Catholic Church Vatican

The hits seem to keep coming for The Catholic Church, in a news cycle that can’t stop producing bombshells. First, Pope Francis dealt with fallout concerning priests in France who used a congregation of nuns as sex slaves. (He declined to speak on the matter last year following an investigation by The Associated Press.)

Note that, in a story where nuns are abused, the congregation of nuns was been dissolved.

Next up, the pope defrocked former cardinal Theodore McCarrick for sexual abuse allegations, and the Catholic Church itself found McCarrick guilty of soliciting sex during confession. According to The Economist, McCarrick’s actions constituted what the Church considered, “‘aggravating factor’ of abuse of power.” The punishment is the strongest leveled in living memory.

Finally, the Catholic Church has admitted to something big — having different rules for priests who break their vows of celibacy. Further inquiry also shows that required celibacy is not biblical. Though it is reductive and unproven, chatter persists about a supposed link between the vows of celibacy and shocking tales of sexual abuse that reverberate, landing mortal wounds to the Church’s ethos.
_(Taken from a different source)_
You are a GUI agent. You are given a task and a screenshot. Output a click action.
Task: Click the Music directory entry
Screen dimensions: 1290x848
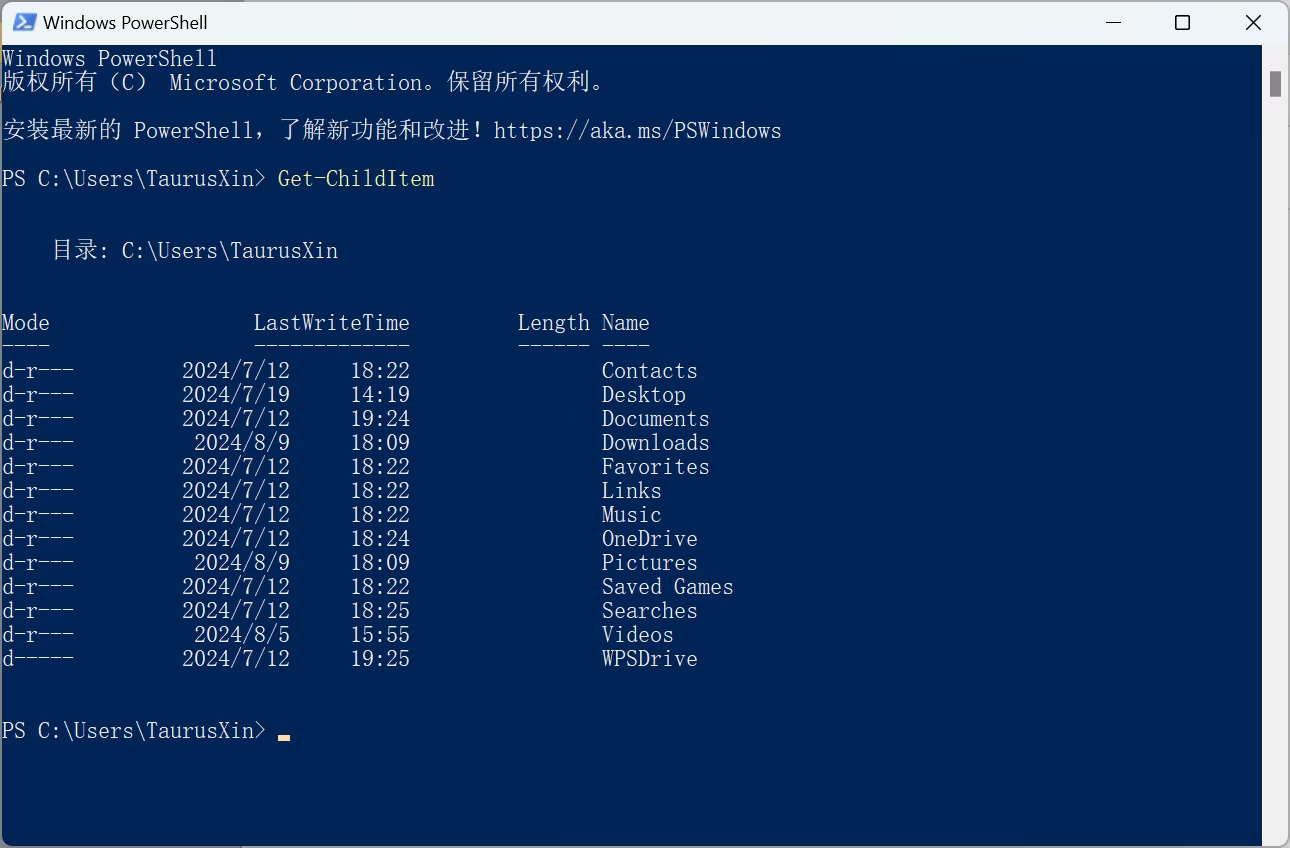click(631, 514)
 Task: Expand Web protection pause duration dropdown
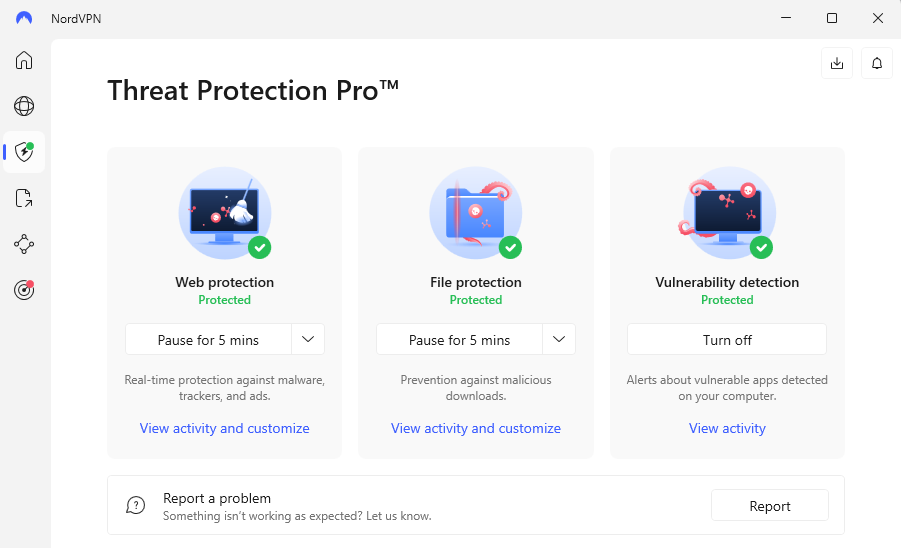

Suspicion surrounded the existence of codified, alternative standards for priests who had broken their vows, but this is the first time the Catholic Church itself has acknowledged these guidelines. However, Vatican spokesperson Alessandro Gisotti maintains that the contents of the documents are of internal use only.

The immediate victims of these circumstances are the forgotten children of the clergy. As the Toronto Star reported in April 2017, children of priests are not hard to find, but it’s complicated:

“Canadian children of priests have struggled with guilt and suffered from being forsaken by their fathers. Pressure is mounting for the church to hold priests accountable as parents.”

Pope Francis’s recent actions signal both that he is would like to talk about sexual abuse in the Catholic Church, a notable shift from the de facto policies of his predecessors. Ahead of a sexual abuse summit, it seems only necessary that the most recognized religion in the world would need to address the elephant in the room first.

Without conversations on the damaging effects of forced celibacy, or why the Church would bend over backwards to keep priests that violated that policy, we can never eradicate the Church of the darkness people now fear. And though an abuse summit does not erase painful and ugly history, it is a start.